9. Review the rubric (triggered by ambiguity/risk)
S/M usually skips, but ambiguity or risk can opt any size into stress-test. Run stress-test for L/XL rubrics with evaluated factors and an ambiguity/risk signal, and for smaller rubrics when the recovered Done Criteria are novel, vague, or easy to game. XL adds calibration simulation only when novel or subjective evaluated factors need it. Skip re-dispatches with iteration history, all-automated rubrics, and simple tasks where recovered Done Criteria map cleanly to checks. Protocol: references/rubric-stress-test.md.
10. Generate dispatch prompt
Take the base template (../relay/references/prompt-template.md) and append Setup, optional task_profile metadata plus Working Guidance when guidance packs are selected, Scoring Rubric, Iteration Protocol, and Score Log sections. Selected pack names and prompt-ready guidance bullets come from references/guidance-packs.md; the Working Guidance section is advisory and must state that it does not override Done Criteria, rubric commands, or scope boundaries. Insert the optional Step 0a block from references/iteration-protocol.md iff any factor has a non-empty tdd_anchor; when no factor has tdd_anchor, keep the emitted prompt identical to the pre-TDD baseline.

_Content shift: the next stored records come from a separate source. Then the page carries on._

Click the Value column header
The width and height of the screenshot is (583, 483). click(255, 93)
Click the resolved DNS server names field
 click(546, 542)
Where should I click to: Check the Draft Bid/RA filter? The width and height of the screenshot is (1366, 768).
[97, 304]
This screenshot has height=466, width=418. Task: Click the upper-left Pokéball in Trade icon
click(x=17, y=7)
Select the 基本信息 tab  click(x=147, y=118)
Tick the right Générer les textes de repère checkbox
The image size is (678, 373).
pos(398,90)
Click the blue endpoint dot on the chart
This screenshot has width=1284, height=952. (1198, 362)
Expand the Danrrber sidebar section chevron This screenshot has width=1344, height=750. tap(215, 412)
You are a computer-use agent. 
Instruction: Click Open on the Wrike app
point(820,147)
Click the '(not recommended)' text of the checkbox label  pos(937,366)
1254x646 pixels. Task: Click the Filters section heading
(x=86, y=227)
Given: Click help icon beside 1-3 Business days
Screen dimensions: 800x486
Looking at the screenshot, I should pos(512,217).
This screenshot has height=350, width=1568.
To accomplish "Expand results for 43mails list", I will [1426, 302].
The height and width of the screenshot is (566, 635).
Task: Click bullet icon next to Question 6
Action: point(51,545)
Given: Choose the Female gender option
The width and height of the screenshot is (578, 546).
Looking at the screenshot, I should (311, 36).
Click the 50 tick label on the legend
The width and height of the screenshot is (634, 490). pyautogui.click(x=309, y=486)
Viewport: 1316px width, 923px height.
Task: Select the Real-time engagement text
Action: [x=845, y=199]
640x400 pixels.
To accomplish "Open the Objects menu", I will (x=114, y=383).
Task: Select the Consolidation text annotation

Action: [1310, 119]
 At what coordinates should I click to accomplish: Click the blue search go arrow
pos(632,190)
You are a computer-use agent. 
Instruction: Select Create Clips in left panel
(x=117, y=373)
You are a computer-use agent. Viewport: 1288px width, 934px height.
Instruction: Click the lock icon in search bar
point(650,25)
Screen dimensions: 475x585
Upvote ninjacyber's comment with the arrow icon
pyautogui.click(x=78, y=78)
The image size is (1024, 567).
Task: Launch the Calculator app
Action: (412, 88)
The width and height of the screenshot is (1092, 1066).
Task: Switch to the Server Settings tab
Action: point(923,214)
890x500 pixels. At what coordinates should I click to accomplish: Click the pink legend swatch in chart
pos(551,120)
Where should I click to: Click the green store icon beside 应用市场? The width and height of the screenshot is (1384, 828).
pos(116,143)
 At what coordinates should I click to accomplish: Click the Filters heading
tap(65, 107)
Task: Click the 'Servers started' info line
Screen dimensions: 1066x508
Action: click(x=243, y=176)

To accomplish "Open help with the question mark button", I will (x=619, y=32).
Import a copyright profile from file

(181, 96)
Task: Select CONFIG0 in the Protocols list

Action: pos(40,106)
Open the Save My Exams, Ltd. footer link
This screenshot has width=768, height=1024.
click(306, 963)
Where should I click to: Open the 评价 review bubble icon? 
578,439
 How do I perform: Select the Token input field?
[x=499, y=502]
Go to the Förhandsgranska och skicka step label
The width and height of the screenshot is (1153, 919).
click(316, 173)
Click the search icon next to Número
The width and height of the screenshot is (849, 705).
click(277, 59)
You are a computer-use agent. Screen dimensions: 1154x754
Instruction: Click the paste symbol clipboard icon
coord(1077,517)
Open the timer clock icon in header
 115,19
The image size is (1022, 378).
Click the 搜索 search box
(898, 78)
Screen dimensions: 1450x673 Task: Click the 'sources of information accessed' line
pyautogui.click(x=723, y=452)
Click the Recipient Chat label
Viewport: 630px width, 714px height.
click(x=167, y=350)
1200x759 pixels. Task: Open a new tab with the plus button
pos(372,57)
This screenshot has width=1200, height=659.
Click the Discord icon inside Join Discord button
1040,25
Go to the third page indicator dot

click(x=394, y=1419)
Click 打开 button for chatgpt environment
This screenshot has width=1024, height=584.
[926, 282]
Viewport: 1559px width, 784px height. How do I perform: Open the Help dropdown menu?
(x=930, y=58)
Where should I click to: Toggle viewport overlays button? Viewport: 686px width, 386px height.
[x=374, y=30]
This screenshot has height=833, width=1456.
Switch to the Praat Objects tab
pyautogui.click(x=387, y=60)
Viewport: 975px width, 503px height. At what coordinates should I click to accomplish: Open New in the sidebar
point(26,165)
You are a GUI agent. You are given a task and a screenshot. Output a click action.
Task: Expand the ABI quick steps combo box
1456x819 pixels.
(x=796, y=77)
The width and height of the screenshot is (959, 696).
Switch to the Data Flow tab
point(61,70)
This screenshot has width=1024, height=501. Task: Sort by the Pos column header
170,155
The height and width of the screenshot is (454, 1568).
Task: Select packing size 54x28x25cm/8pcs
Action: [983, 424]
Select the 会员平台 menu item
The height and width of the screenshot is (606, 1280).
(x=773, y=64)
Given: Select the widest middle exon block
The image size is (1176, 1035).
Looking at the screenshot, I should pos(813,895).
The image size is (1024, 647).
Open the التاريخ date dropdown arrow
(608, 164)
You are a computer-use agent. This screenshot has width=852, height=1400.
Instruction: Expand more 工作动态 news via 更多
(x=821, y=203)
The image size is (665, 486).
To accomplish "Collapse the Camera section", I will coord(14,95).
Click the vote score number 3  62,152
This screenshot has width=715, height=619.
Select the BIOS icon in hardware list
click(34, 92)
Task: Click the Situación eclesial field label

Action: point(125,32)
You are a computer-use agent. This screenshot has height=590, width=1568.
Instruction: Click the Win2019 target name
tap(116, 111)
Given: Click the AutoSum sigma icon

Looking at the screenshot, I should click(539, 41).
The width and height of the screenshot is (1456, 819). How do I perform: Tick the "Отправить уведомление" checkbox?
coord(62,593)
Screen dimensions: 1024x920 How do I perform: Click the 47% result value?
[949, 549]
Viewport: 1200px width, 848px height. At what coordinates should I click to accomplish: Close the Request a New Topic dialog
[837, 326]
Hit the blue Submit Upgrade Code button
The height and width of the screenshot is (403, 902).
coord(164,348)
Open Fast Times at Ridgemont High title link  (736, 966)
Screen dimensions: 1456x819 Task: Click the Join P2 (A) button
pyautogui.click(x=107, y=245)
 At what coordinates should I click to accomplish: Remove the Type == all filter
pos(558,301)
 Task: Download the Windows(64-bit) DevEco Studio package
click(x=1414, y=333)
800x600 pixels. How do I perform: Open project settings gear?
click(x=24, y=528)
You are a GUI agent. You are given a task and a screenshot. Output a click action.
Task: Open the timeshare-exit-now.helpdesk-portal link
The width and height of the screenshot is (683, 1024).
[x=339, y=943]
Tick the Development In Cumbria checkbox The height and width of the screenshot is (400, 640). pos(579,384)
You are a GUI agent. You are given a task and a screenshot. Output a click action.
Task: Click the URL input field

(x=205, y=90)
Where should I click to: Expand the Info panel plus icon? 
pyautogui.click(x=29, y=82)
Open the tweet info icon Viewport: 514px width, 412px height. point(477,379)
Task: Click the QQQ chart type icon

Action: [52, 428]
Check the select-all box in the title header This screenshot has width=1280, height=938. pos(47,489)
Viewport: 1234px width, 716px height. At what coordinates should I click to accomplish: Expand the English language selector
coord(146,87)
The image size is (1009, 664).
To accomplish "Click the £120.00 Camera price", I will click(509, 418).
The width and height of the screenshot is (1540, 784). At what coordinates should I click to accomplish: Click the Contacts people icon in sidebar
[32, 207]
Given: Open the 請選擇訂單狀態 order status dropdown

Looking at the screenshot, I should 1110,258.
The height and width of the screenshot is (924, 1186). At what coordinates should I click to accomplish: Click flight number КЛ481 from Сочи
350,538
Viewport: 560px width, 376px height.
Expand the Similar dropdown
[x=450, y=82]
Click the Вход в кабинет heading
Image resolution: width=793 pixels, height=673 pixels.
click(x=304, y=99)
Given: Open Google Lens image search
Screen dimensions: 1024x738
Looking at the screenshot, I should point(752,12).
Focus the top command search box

Full iteration-protocol text + Score Log format: references/iteration-protocol.md.
11. Dispatch
Write the rubric YAML to a temp file alongside the dispatch prompt. Every relay dispatch must pass --rubric-file so the rubric is persisted at anchor.rubric_path for review and merge gates.
node ${CLAUDE_SKILL_DIR}/../relay-dispatch/scripts/dispatch.js . \
-b issue-42 --prompt-file /tmp/dispatch-42.md --rubric-file /tmp/rubric-42.yaml --timeout 3600
When to use
All tasks dispatched via relay. Rubric depth scales with task size (determined by orchestrator judgment on recovered Done Criteria, file scope, ambiguity, and risk, not raw issue AC count):
- S (simple fix, typo, 1-liner): 1 contract factor; add a quality factor only when the task has real design judgment; skip stress-test
- M (standard feature): 3-5 factors, skip stress-test
- L (cross-cutting, multi-file): 4-6 factors; stress-test only when evaluated factors plus ambiguity/risk signal exist
- XL (architecture change): 5-8 factors; stress-test only when evaluated factors plus ambiguity/risk signal exist; add calibration only when useful
Re-dispatches automatically prepend previous Score Log + reviewer feedback to the prompt (see relay-dispatch docs). Full rubric guide: references/rubric-design-guide.md.